++++ SELECTED EXTRACT ++++
Supporting LGBTQ Youth During COVID-19

A resource for people working with teens that provides advice on supporting LGBTQ youth during the COVID-19 pandemic by creating LGBTQ-affirming online spaces.

June 2, 2020

By Keshet

Background

During the global pandemic of COVID-19, teens are facing new stressors and challenges. Lack of access to in-person social support, school, and routine is difficult for many adolescents. LGBTQ youth often face additional challenges, which may include quarantining with unsupportive family, restrictions on their self-expression, concern about the future, and lack of access to affirming spaces and people. Whether you know it or not, you likely have LGBTQ young people in your communities [1]. It’s also worth noting that all young people (openly LGBTQ or not) benefit from messaging of explicit support for LGBTQ people. 

Unique Challenges

Pandemic-related restrictions mean youth are attending school remotely, which changes their access to formal and informal support. If young people were out at school or in other social settings, they may have lost those outlets, including formal groups like a school-based GSA (gender and sexuality alliance) or other affirming social support. They have fewer ways to take breaks from family who may not be supportive of their LGBTQ identity. Knowing that only 24% of LGBTQ youth feel they can “definitely be themselves as an LGBTQ person at home,” young people may be restricted in what they can say and do at home [2]. Even if they can meet with supportive teachers and peers, they are likely experiencing a lack of privacy and may need to censor themselves. In some cases it may be difficult for LGBTQ youth to express themselves authentically as their clothes, hair, and behavior are constantly being watched. Remember that families of LGBTQ youth are not either “completely rejecting” or “completely accepting.” Even supportive families can say or do hurtful things. Consider the fact that 67% of LGBTQ youth have heard their family say negative things about the LGBTQ community [3]. This impacts whether LGBTQ youth feel safe being out to family, and these fears are often heightened in a time when the stakes of family rejection are much higher.  Even as shelter-in-place orders are restricted, the cancellation of camps and large social gatherings continue to be a source of stress.
++++
* **WORK INSTRUCTION 1**: Write out the piece on LGBTQ youth during COVID-19 again, starting at "A resource for" and ending at "for LGBTQ people.", substituting "teenagers" for "adolescents".
* **WORK INSTRUCTION 2**:
Answer these from the piece on LGBTQ youth during COVID-19:
(a) On what date was it published?
(b) What does GSA stand for?
(c) What percentage of LGBTQ youth have heard their family say negative things about the LGBTQ community?
* **WORK INSTRUCTION 3**: Carry on the piece on supporting LGBTQ youth during COVID-19 from where it stops.
++++ MATERIAL SUPPLIED ++++
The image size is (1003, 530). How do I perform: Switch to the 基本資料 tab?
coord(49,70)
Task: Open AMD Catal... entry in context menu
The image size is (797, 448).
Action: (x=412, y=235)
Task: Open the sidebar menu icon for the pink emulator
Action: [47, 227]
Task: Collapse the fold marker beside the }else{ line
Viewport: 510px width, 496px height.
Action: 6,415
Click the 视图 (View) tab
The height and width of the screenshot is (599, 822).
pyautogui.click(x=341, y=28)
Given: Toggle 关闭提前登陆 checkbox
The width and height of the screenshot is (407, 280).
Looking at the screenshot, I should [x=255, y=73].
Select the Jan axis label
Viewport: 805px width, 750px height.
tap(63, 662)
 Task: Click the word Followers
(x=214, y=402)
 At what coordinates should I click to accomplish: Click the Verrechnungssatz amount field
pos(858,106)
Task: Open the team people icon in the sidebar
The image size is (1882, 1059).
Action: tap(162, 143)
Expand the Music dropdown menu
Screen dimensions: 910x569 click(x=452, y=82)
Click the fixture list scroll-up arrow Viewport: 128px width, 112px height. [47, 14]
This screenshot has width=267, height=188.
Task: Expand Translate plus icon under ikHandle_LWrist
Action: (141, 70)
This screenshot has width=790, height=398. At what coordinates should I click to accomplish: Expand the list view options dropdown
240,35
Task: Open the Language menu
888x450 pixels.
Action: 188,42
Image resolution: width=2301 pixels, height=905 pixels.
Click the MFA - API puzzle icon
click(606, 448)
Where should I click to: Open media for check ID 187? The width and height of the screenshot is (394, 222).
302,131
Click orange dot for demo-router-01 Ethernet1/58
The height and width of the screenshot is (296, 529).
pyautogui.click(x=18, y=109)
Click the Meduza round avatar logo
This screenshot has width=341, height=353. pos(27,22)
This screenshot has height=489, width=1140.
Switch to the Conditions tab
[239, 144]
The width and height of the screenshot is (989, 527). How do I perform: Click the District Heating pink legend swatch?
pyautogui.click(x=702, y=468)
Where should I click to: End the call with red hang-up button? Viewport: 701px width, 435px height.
++++
* **TASK ANSWER 1**:
A resource for people working with teens that provides advice on supporting LGBTQ youth during the COVID-19 pandemic by creating LGBTQ-affirming online spaces.

June 2, 2020

By Keshet

Background

During the global pandemic of COVID-19, teens are facing new stressors and challenges. Lack of access to in-person social support, school, and routine is difficult for many teenagers. LGBTQ youth often face additional challenges, which may include quarantining with unsupportive family, restrictions on their self-expression, concern about the future, and lack of access to affirming spaces and people. Whether you know it or not, you likely have LGBTQ young people in your communities [1]. It’s also worth noting that all young people (openly LGBTQ or not) benefit from messaging of explicit support for LGBTQ people.

* **TASK ANSWER 2**:
(a) June 2, 2020
(b) Gender and sexuality alliance
(c) 67%

* **TASK ANSWER 3**:
The Impact on LGBTQ Youth

While data is still emerging at this time, we know that the above stressors are impacting LGBTQ young people. The Trevor Project, which supports LGBTQ youth in crisis, has reported their call volume has doubled during the quarantine and that mention of COVID as a source of distress has increased by 60 times [4]. Transgender and nonbinary youth may be experiencing increased feelings of dysphoria if they are being misgendered, deadnamed, and unable to express themselves. Additionally, if youth were looking forward to moving out of the house, starting a medical transition, or having a gender-affirming surgery, these milestones have now been indefinitely postponed. These are major losses with real consequences on the mental and emotional wellness of young people. 

 

How to Support Youth

In Existing Online Programming

Just because you’re not meeting in person doesn’t mean you can’t create a safe and supportive online environment for youth.

  • Avoid gendered language like “boys and girls”, “ladies and gentlemen”, or “guys.” Using neutral alternatives like “friends,” “learners,” “folks,” or “everyone” makes space for everyone to feel comfortable. 
  • When you share your name, share your pronouns and invite others to do the same. If you’re using Zoom, you can use the “rename” function to include your pronouns as well. 
  • Think about what’s in your background. Try putting a safezone sticker or other affirming symbol behind you. Alternatively, play around with Zoom’s virtual backgrounds to display a symbol of affirmation.
  • Refer youth to opportunities that exist online for LGBTQ youth to gather (see resources section below), or create your own. 
  • Since much communication is taking place via email, make sure your pronouns are in your signature. This is a signpost for both students and parents. You can also use this as an educational moment by linking to an explanation of pronouns.
  • Be on the lookout for and be proactive about cyberbullying, for which LGBTQ youth are at higher risk.
  • Maintain confidentiality: young people who are out at school (which could include using a different name or pronouns) but not at home may be in a liminal space for online learning. Make sure you are protecting their privacy during this time of increased communication with families. 
  • Involve the youth in creating group norms or a brit (covenant) for ensuring respectful online spaces
  • Include LGBTQ narratives, authors, and voices in your programming so young LGBTQ people see themselves reflected.

Organizational Considerations

As an organization, address the following infrastructure questions:

How/where will LGBTQ youth: 

  • Gather formally and informally in online space?
    • In many cases, official clubs and groups have been suspended in the transition to online learning and programming. In addition, when online programming takes place, there are fewer informal social opportunities connected with them. Think about drop-ins, online programs that allow for more informal conversation, and ways of building connection. 
  • Receive the message that your organization is LGBTQ-affirming?
    • Many LGBTQ people look for signs of welcome in order to assess safety and comfort. LGBTQ-affirming values need to be clearly and explicitly conveyed.Think about how young people encounter your organization online, and where those messages can be conveyed. 
  • Identify supportive adults and staff?
    • The presence of an affirming adult in their lives is the single biggest factor that impacts the well-being of LGBTQ youth [5]. With fewer opportunities for informal conversation, how will messages of welcome be conveyed?
  • Handle/report bullying or harassment?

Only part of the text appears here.